> Task prompt: Within the records below is a range that opens at the line with "1200x1092 pixels. At" and closes at the line with "You are a computer-use agent. Viewport: 825px". Return that range word for word, both ends included, and only that range.

Top of Data records

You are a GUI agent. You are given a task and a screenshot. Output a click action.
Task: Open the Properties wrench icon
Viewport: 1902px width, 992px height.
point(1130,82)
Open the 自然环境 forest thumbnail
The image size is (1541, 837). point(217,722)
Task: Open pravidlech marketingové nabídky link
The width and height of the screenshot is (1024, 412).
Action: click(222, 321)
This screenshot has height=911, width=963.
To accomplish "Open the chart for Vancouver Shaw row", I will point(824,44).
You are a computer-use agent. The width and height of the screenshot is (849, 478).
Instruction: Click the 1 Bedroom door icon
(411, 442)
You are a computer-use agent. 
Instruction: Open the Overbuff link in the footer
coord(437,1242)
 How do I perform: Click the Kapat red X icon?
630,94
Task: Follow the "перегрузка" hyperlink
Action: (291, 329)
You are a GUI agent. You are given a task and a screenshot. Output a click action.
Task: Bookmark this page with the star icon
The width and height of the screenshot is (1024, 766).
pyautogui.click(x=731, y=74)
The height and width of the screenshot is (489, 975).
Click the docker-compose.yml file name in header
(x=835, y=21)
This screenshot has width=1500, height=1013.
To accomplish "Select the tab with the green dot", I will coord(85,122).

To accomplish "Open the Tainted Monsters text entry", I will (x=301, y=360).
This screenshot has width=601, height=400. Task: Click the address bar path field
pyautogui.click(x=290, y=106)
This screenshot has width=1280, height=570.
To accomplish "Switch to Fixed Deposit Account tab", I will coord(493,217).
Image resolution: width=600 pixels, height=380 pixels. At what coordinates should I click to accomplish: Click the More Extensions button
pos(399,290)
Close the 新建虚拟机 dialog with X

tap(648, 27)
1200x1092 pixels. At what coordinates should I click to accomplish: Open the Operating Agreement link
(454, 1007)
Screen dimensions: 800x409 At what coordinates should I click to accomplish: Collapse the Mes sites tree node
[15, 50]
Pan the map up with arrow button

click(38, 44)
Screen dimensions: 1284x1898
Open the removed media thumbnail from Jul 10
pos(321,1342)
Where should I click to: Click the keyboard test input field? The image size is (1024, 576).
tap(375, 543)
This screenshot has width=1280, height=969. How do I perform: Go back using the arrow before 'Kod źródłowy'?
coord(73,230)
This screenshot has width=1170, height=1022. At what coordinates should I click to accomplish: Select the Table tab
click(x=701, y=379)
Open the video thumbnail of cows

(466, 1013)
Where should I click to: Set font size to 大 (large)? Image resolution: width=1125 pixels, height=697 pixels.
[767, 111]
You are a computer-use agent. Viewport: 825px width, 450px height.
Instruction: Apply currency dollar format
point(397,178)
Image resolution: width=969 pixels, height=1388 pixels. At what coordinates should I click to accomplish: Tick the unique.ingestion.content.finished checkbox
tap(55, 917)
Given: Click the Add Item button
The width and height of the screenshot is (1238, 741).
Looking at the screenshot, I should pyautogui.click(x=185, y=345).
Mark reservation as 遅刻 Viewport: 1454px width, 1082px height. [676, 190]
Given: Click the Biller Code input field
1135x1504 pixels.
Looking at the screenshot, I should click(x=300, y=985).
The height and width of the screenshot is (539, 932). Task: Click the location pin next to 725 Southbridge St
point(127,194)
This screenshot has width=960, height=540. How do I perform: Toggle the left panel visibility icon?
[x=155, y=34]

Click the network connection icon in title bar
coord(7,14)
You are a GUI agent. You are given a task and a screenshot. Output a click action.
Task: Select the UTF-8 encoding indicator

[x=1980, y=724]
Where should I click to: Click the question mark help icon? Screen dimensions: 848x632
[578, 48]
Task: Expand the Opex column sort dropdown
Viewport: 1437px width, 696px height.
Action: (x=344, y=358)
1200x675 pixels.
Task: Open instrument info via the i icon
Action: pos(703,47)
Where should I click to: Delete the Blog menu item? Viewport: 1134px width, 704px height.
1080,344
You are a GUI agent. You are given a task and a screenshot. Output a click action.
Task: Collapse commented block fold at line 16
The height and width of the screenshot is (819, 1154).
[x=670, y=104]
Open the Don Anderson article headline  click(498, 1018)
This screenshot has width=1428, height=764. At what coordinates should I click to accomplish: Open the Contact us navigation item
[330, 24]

Bottom of Data records

> Output for this exercise:
1200x1092 pixels. At what coordinates should I click to accomplish: Open the Operating Agreement link
(454, 1007)
Screen dimensions: 800x409 At what coordinates should I click to accomplish: Collapse the Mes sites tree node
[15, 50]
Pan the map up with arrow button

click(38, 44)
Screen dimensions: 1284x1898
Open the removed media thumbnail from Jul 10
pos(321,1342)
Where should I click to: Click the keyboard test input field? The image size is (1024, 576).
tap(375, 543)
This screenshot has width=1280, height=969. How do I perform: Go back using the arrow before 'Kod źródłowy'?
coord(73,230)
This screenshot has width=1170, height=1022. At what coordinates should I click to accomplish: Select the Table tab
click(x=701, y=379)
Open the video thumbnail of cows

(466, 1013)
Where should I click to: Set font size to 大 (large)? Image resolution: width=1125 pixels, height=697 pixels.
[767, 111]
You are a computer-use agent. Viewport: 825px width, 450px height.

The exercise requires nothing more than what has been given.